A la mort de Charlemagne, le trésor d'Aix-la-Chapelle fut porté à Saint-Denis et plus tard Robert le pieux en distribua une partie à quel­ques églises des environs de Paris. Lagny obtint une partie d'un des clous de la Passion: Pomponne reçut le chef de sainte Véronique; Bussy­-Saint-Georges hérita de belles reliques de saint Martin. Ces reliques, comme tous nos beaux trésors de France, étaient à peu près tombées dans l'oubli depuis la Révolution; cependant, elles subsistaient. Des reli­quaires anciens à Lagny les tenaient cachées. Elles ont été reconnues par Monseigneur l'évêque de Meaux. Il y a une vertèbre et le carpe droit de saint Martin et la partie gauche d'un vêtement ancien, avec l'inscription «Manche du manteau de saint Martin». C'est donc une partie de la glo­rieuse chape qui est retrouvée, de la chape qui a conduit Charlemagne à la victoire sur les ennemis de l'Eglise, les Sarrazins, les Lombards, les Saxons; nous aimons à y voir le présage de nouveaux triomphes pour l'Eglise.

II. AUTRES PAYS

Italie: Congrès général des catholiques à Milan. - Ce Congrès a eu un grand éclat. Il a donné une impulsion plus active encore à l'orga­nisation des catholiques italiens, dont nous parlons en tête de cette chro­nique. L'esprit du Congrès était manifestement celui de la démocratie chrétienne.

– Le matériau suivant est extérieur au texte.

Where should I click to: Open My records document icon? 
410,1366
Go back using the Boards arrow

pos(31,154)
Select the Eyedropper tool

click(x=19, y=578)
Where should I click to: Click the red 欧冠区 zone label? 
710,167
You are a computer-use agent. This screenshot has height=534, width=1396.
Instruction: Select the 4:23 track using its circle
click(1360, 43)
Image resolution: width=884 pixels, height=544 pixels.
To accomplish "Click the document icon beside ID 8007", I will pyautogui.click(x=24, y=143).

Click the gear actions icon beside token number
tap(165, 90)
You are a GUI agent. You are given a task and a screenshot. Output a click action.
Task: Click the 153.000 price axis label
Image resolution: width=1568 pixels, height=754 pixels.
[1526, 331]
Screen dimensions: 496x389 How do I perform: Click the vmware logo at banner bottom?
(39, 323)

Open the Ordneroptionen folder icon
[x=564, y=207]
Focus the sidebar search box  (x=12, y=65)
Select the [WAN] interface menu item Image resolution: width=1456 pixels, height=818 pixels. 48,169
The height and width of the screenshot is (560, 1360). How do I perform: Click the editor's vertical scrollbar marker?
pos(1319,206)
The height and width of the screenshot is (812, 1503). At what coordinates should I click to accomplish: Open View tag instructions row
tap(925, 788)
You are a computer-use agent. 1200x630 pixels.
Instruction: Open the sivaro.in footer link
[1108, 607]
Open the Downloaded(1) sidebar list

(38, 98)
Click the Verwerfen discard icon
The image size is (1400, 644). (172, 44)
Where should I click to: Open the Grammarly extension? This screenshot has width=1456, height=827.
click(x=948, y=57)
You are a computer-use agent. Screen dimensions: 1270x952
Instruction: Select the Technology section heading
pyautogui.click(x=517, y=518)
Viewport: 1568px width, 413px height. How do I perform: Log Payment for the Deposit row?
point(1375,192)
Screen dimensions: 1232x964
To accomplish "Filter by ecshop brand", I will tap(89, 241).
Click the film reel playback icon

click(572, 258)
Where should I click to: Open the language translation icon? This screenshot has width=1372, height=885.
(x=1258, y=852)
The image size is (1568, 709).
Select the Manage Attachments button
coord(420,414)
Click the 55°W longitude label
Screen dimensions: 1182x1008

On y a donné une importance notable à la question du Manuel social. Déjà en 1896 au Congrès de Padoue, on avait exprimé le regret de n'avoir pas un Manuel italien. «Nous avons, disait-on, beaucoup de ca­tholiques de bonne volonté, instruits en diverses branches de science, mais qui n'ont pas étudié la question sociale, il faudrait un manuel prati­que pour les initier rapidement à cette étude». On pourrait dire la même chose de beuaucoup de prêtres.

La même question s'est posée au Congrès de Milan. M. le chanoine Piovano a proposé une solution: «Nous avons, a-t-il dit, un Manuel français, celui de Soissons, traduisons-le avec quelques modifications pour l'adapter à l'Italie». Il a donné une analyse complète du Manuel, de sa partie théorique et de sa partie pratique. La traduction a été déci­dée, elle est commencée, elle sera éditée prochainement.

Une traduction allemande se prépare aussi. En France, la cinquième édition va paraître, avec quelques retouches.

Puisse ce modeste Manuel, encore bien imparfait, contribuer en di­vers pays au règne de Notre-Seigneur Jésus-Christ et de son divin Cœur!


1)
Flumen affluens Remos, ubi rei christianae apud Francos dedicata sunt initia.
2)
Cette rivière traverse Reims, ville qui fut pour la France le berceau de la foi.